AIM →
Rewrite the records below, replacing "GUI agent" with "desktop agent" wherever it occurs and leaving every other line unchanged.

★ ★ ★ ★

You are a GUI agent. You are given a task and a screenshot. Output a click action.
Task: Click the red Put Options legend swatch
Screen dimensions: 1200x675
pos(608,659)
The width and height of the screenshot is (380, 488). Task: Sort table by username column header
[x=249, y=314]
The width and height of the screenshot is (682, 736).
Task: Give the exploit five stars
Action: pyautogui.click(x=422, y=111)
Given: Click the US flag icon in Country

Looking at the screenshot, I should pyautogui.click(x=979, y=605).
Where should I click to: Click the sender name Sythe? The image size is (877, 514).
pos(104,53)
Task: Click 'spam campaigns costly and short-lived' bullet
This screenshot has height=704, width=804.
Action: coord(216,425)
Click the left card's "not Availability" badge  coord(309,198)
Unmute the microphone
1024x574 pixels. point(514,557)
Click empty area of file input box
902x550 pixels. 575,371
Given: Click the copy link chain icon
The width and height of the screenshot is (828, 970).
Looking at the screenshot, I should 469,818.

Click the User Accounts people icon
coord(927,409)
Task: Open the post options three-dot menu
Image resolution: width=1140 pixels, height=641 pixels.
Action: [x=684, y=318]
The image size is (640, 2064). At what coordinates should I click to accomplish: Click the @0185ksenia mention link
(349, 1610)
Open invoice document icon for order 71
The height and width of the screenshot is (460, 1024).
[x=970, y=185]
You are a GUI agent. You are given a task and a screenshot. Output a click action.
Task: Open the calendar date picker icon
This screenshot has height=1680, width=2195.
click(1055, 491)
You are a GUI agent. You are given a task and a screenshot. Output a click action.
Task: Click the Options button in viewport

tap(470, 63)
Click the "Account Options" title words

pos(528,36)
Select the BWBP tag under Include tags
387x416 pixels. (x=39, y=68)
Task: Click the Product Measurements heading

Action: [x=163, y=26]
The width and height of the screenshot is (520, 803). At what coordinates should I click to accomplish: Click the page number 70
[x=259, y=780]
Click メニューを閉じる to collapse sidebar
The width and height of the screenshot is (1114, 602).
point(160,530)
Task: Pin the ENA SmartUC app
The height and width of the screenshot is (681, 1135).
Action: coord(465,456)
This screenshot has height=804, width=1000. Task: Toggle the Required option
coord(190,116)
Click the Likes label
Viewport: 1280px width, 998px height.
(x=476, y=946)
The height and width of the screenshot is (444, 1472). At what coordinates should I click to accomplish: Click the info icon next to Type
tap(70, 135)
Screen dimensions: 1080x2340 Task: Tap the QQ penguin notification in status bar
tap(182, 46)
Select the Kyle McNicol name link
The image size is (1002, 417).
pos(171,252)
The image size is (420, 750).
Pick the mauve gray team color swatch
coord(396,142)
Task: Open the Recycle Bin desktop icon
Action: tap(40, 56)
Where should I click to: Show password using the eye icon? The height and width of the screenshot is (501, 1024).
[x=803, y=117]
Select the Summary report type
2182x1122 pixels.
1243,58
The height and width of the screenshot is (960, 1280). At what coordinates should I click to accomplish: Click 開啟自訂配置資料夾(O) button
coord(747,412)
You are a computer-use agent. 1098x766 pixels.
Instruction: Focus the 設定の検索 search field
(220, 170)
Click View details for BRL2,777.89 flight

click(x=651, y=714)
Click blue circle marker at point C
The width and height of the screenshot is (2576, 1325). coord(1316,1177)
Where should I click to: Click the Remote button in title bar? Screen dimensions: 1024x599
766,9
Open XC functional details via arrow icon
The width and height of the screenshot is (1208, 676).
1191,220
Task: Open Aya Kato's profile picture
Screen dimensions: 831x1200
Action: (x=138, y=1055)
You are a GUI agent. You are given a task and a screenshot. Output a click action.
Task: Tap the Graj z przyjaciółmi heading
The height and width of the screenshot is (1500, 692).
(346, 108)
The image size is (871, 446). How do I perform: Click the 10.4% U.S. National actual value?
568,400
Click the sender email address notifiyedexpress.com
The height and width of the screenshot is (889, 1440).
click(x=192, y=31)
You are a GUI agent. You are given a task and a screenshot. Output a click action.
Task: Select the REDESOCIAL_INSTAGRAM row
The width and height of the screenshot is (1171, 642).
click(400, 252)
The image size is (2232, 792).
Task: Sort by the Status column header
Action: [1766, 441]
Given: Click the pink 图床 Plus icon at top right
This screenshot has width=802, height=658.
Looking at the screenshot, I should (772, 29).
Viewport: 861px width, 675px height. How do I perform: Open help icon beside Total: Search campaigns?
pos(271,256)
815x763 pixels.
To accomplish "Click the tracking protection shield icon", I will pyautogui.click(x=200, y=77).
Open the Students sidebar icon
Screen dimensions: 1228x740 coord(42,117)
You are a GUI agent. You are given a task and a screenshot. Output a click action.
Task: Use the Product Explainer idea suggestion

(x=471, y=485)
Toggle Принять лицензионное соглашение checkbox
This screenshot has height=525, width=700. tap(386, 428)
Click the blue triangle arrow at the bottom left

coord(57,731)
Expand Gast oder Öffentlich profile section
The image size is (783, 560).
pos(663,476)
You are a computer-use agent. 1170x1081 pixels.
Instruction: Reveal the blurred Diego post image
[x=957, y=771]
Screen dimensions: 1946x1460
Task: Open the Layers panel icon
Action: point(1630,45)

★ ★ ★ ★

COMPLETE RESPONSE →
You are a desktop agent. You are given a task and a screenshot. Output a click action.
Task: Click the red Put Options legend swatch
Screen dimensions: 1200x675
pos(608,659)
The width and height of the screenshot is (380, 488). Task: Sort table by username column header
[x=249, y=314]
The width and height of the screenshot is (682, 736).
Task: Give the exploit five stars
Action: pyautogui.click(x=422, y=111)
Given: Click the US flag icon in Country

Looking at the screenshot, I should pyautogui.click(x=979, y=605).
Where should I click to: Click the sender name Sythe? The image size is (877, 514).
pos(104,53)
Task: Click 'spam campaigns costly and short-lived' bullet
This screenshot has height=704, width=804.
Action: coord(216,425)
Click the left card's "not Availability" badge  coord(309,198)
Unmute the microphone
1024x574 pixels. point(514,557)
Click empty area of file input box
902x550 pixels. 575,371
Given: Click the copy link chain icon
The width and height of the screenshot is (828, 970).
Looking at the screenshot, I should 469,818.

Click the User Accounts people icon
coord(927,409)
Task: Open the post options three-dot menu
Image resolution: width=1140 pixels, height=641 pixels.
Action: [x=684, y=318]
The image size is (640, 2064). At what coordinates should I click to accomplish: Click the @0185ksenia mention link
(349, 1610)
Open invoice document icon for order 71
The height and width of the screenshot is (460, 1024).
[x=970, y=185]
You are a desktop agent. You are given a task and a screenshot. Output a click action.
Task: Open the calendar date picker icon
This screenshot has height=1680, width=2195.
click(1055, 491)
You are a desktop agent. You are given a task and a screenshot. Output a click action.
Task: Click the Options button in viewport

tap(470, 63)
Click the "Account Options" title words

pos(528,36)
Select the BWBP tag under Include tags
387x416 pixels. (x=39, y=68)
Task: Click the Product Measurements heading

Action: [x=163, y=26]
The width and height of the screenshot is (520, 803). At what coordinates should I click to accomplish: Click the page number 70
[x=259, y=780]
Click メニューを閉じる to collapse sidebar
The width and height of the screenshot is (1114, 602).
point(160,530)
Task: Pin the ENA SmartUC app
The height and width of the screenshot is (681, 1135).
Action: coord(465,456)
This screenshot has height=804, width=1000. Task: Toggle the Required option
coord(190,116)
Click the Likes label
Viewport: 1280px width, 998px height.
(x=476, y=946)
The height and width of the screenshot is (444, 1472). At what coordinates should I click to accomplish: Click the info icon next to Type
tap(70, 135)
Screen dimensions: 1080x2340 Task: Tap the QQ penguin notification in status bar
tap(182, 46)
Select the Kyle McNicol name link
The image size is (1002, 417).
pos(171,252)
The image size is (420, 750).
Pick the mauve gray team color swatch
coord(396,142)
Task: Open the Recycle Bin desktop icon
Action: tap(40, 56)
Where should I click to: Show password using the eye icon? The height and width of the screenshot is (501, 1024).
[x=803, y=117]
Select the Summary report type
2182x1122 pixels.
1243,58
The height and width of the screenshot is (960, 1280). At what coordinates should I click to accomplish: Click 開啟自訂配置資料夾(O) button
coord(747,412)
You are a computer-use agent. 1098x766 pixels.
Instruction: Focus the 設定の検索 search field
(220, 170)
Click View details for BRL2,777.89 flight

click(x=651, y=714)
Click blue circle marker at point C
The width and height of the screenshot is (2576, 1325). coord(1316,1177)
Where should I click to: Click the Remote button in title bar? Screen dimensions: 1024x599
766,9
Open XC functional details via arrow icon
The width and height of the screenshot is (1208, 676).
1191,220
Task: Open Aya Kato's profile picture
Screen dimensions: 831x1200
Action: (x=138, y=1055)
You are a desktop agent. You are given a task and a screenshot. Output a click action.
Task: Tap the Graj z przyjaciółmi heading
The height and width of the screenshot is (1500, 692).
(346, 108)
The image size is (871, 446). How do I perform: Click the 10.4% U.S. National actual value?
568,400
Click the sender email address notifiyedexpress.com
The height and width of the screenshot is (889, 1440).
click(x=192, y=31)
You are a desktop agent. You are given a task and a screenshot. Output a click action.
Task: Select the REDESOCIAL_INSTAGRAM row
The width and height of the screenshot is (1171, 642).
click(400, 252)
The image size is (2232, 792).
Task: Sort by the Status column header
Action: [1766, 441]
Given: Click the pink 图床 Plus icon at top right
This screenshot has width=802, height=658.
Looking at the screenshot, I should (772, 29).
Viewport: 861px width, 675px height. How do I perform: Open help icon beside Total: Search campaigns?
pos(271,256)
815x763 pixels.
To accomplish "Click the tracking protection shield icon", I will pyautogui.click(x=200, y=77).
Open the Students sidebar icon
Screen dimensions: 1228x740 coord(42,117)
You are a desktop agent. You are given a task and a screenshot. Output a click action.
Task: Use the Product Explainer idea suggestion

(x=471, y=485)
Toggle Принять лицензионное соглашение checkbox
This screenshot has height=525, width=700. tap(386, 428)
Click the blue triangle arrow at the bottom left

coord(57,731)
Expand Gast oder Öffentlich profile section
The image size is (783, 560).
pos(663,476)
You are a computer-use agent. 1170x1081 pixels.
Instruction: Reveal the blurred Diego post image
[x=957, y=771]
Screen dimensions: 1946x1460
Task: Open the Layers panel icon
Action: point(1630,45)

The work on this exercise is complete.